Choose Your Side

By -

Now that the Greek PSI nonsense is behind us (rolls eyes), the event-of-events is the jobs report Friday morning. Even if I knew precisely what the data was going to be, I wouldn't know what to do with it. A blowout huge jobs report could, on the one hand, cause the market to soar because of the recovering economy and could, just as easily, crash the market since it would make the prospect for QE3 even more remote. Or we could see both reactions within the first fifteen minutes of the report's release.

I intended to share an event split of bullish and bearish index charts, but I had a lot easier time finding bearish ones (imagine that!) Let's start off with some bullish arguments.

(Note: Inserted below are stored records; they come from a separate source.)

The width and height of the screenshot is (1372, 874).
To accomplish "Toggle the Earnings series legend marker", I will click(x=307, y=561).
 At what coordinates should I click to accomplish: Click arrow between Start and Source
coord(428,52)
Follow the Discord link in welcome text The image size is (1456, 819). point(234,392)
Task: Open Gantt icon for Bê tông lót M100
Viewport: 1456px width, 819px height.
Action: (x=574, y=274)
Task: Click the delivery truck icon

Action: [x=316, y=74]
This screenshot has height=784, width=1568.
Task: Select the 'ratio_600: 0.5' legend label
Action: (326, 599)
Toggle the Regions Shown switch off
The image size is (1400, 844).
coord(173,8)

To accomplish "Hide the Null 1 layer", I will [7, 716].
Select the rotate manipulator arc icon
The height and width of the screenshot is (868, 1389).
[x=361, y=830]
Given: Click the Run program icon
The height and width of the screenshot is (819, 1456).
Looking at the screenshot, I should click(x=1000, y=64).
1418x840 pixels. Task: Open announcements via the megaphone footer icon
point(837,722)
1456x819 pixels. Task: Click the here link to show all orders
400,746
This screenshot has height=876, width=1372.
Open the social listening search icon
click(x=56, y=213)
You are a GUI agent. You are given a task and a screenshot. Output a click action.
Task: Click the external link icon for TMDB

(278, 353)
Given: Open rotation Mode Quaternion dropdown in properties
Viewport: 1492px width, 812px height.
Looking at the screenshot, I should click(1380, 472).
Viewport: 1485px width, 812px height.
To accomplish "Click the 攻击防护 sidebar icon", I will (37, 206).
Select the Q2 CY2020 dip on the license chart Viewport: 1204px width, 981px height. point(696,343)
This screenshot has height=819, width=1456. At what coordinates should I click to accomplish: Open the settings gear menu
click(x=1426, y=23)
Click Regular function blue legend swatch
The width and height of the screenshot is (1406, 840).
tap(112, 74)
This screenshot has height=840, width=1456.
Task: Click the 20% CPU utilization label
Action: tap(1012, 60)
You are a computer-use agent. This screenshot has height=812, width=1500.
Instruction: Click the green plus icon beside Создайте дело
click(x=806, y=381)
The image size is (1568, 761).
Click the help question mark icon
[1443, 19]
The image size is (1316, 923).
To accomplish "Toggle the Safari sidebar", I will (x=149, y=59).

First up in the NASDAQ composite, which has done a yeoman's job staying above its breakout level of about 2890. Even during Tuesday's plunge, the index didn't even come close to threatening to pushing below that level. The breakout implies a rise to over 3,100.

0308-bull1



A more compelling case is seen with the S&P 100. I've circled the prior instance in which the index made a bullish breakout, paused a bit, and then zoomed upward with just about a perfect 45-degree angle. As hard as it might be to believe, we might be in for more of the same. The reasons don't matter. Reasons stopped mattering, oh, about three years ago.

0308-bull2

A fuzzier picture is offered by the perpetually-saved Euro. The huge bearish pattern is still firmly in place, but my goodness, this thing is just refusing to break down in earnest. I confess I was hoping for some kind of shock from the system, but it didn't happen; they managed to pull off the Greek salvation without a hitch so far.

0308-bearbull

Let's turn our attention to more familiar bearish territory. First we have the $HUI gold bugs index, which is beautifully positioned for a glorious tumble for many months to come (provided it stays beneath that ascending trendline).

0308-bear1

The Dow 30 managed to get back above its horizontal line, but it's mushed right up against that broken trendline you see below. A swoon beneath Tuesday's lows would make the most sense, chart-wise.

0308-bear2

A very different perspective, offered by the NASDAQ 100, is shown below with monthly bars spread out over nearly a decade. Are we closed to the top of this massive channel or the bottom? Gosh, I'd say the top.

0308-bear3

The month-long range of the Russell between about 810 and 830 was magnificently fractured, and the past couple of days have been spent clawing back to that breakdown level. A big rally on Friday would really muck up this chart. Weakness could easily send it below Tuesday's lowest levels.

0308-bear4

The broker/dealer index $XBD is a thing of beauty. The push to the underside of that broken red trendline was a terrific fulfillment of this index's price destiny.

0308-bear5

Lastly, the June 2012 S&P e-mini contract offers up one of the cleanest wedge patterns you can imagine. We slipped beneath it Monday, plunged away from it Tuesday, and spent Wednesday and Thursday trying like mad to get back to that lower trendline.

0308-bear6

Friday is absolutely key. If we have a big rally, a lot of charts are going to be an unmitigated mess. If we fall away with even a slightly weak day, the markets still line up beautifully across the board. I don't think we'll know for sure moments after the report is released, but half an hour after it goes through its spasms, we should have a lot more clarity. I'll see you then.